As with any study, there are limitations that need to be taken into consideration when interpreting these results. First, we have modeled overall associations. Our conclusions concern expected changes in means, and cannot necessarily be extended to extreme levels of activity or body mass. We cannot, for example, exclude the possibility that, for example, obese individuals might be discouraged from participating in sport. Second, our measure of activity is based on participation, not on intensity and duration of activity, and it is a self-report measure. Ideally, objective measures of physical activity would provide more accurate assessments (although motion sensors on their own cannot be used to measure sport participation per se). Third, BMI, while commonly used in studies such as this, is not a very sensitive measure of change in body composition, especially during adolescence where changes in relative fat mass to fat free mass, and/or height, can lead to misclassification in relation to overweight/obesity. More sensitive measures of body fat and direct assessment of energy expenditure should be included in future research. While we cannot rule out that measurement issues influenced results, our findings are consistent with previous reviews (Lee et al., 2016, Nelson et al., 2011), which themselves include studies using many different assessments of sport participation and physical activity.
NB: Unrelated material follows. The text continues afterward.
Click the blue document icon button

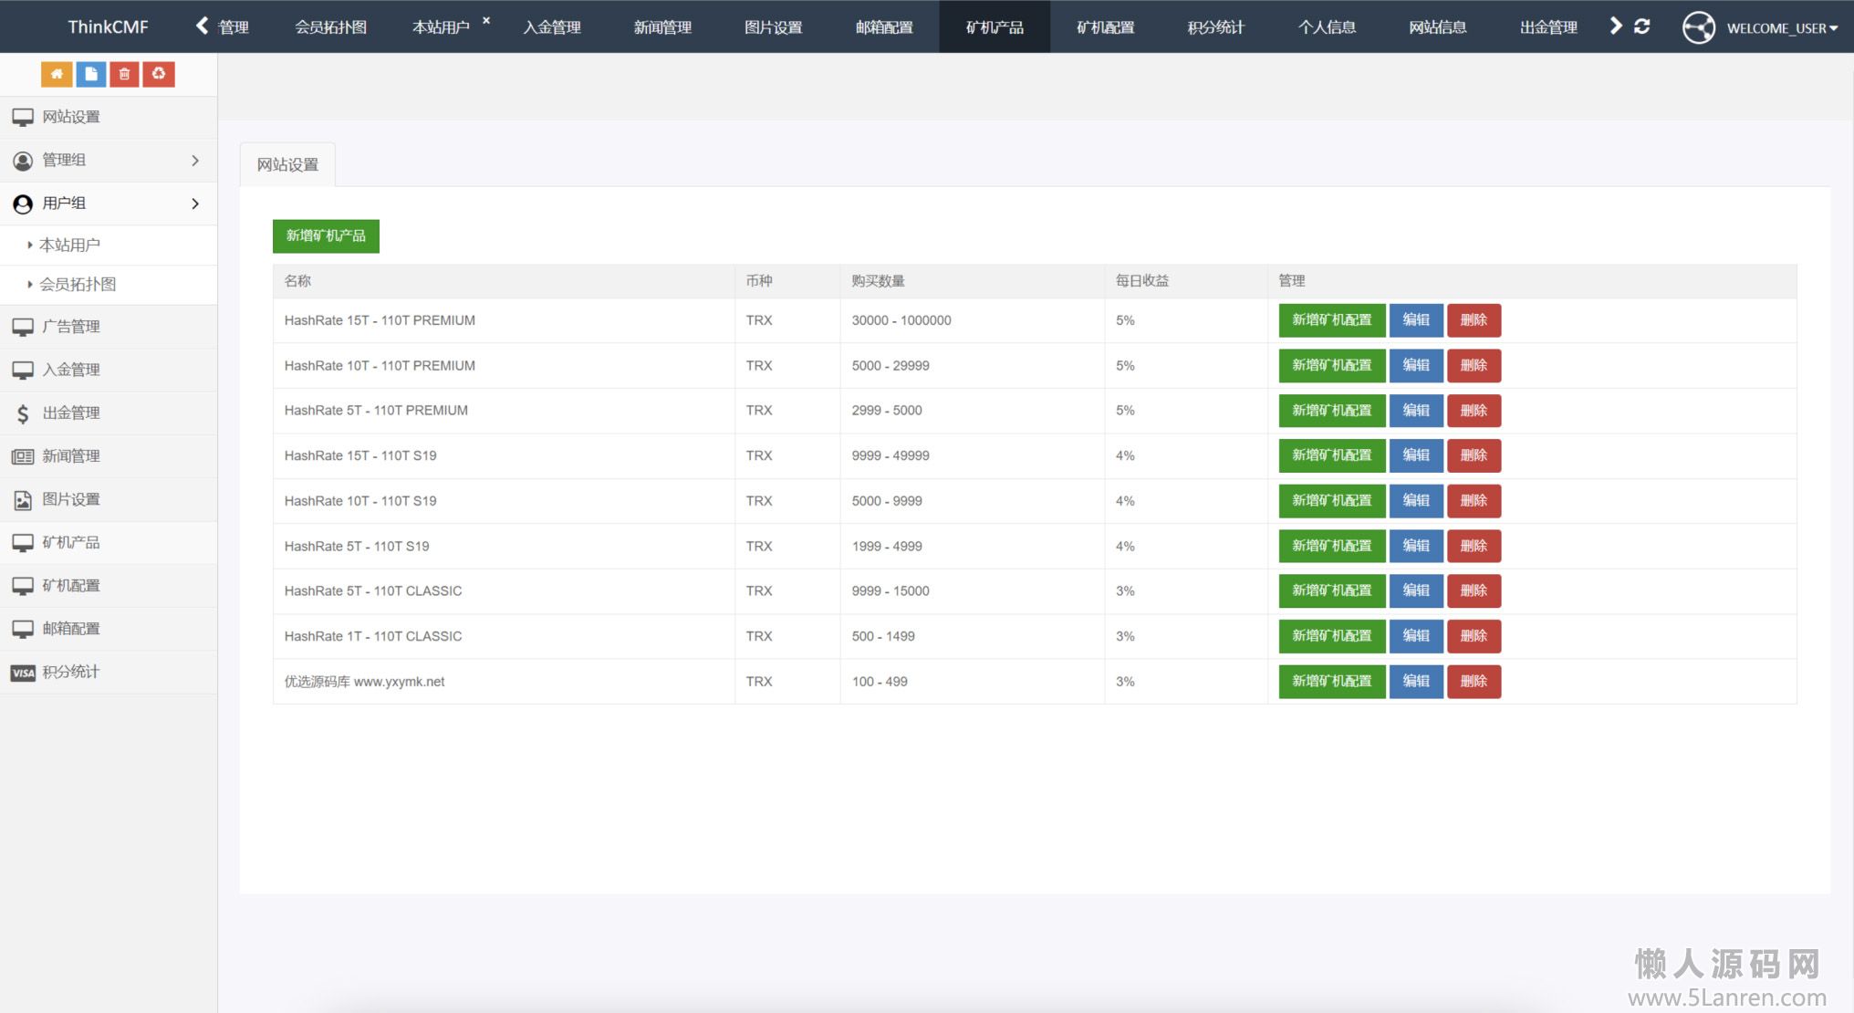[x=90, y=74]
That participation in organized sport may not confer much of a benefit with regard to relative weight status in children and youth does not lessen the importance of sport participation on other aspects of child's health and development (Clark et al., 2015). Although our results suggest that PA does not strongly affect BMI for most individuals, it is possible that this relationship is present but only becomes important at levels of activity higher than those generally reported in our sample. Previous research has also shown that, on average, sport participation only accounts for a modest proportion (less than 25%) of total daily energy expenditure in children (Wickel and Eisenmann, 2007).
While we found significant effects of sport participation on BMI and of BMI on sport participation, both effects were very small. This implies that, at the levels of participation seen in general population samples, activity and BMI are only weakly related. These findings should not, however, obscure the many health and social benefits of participation in sport.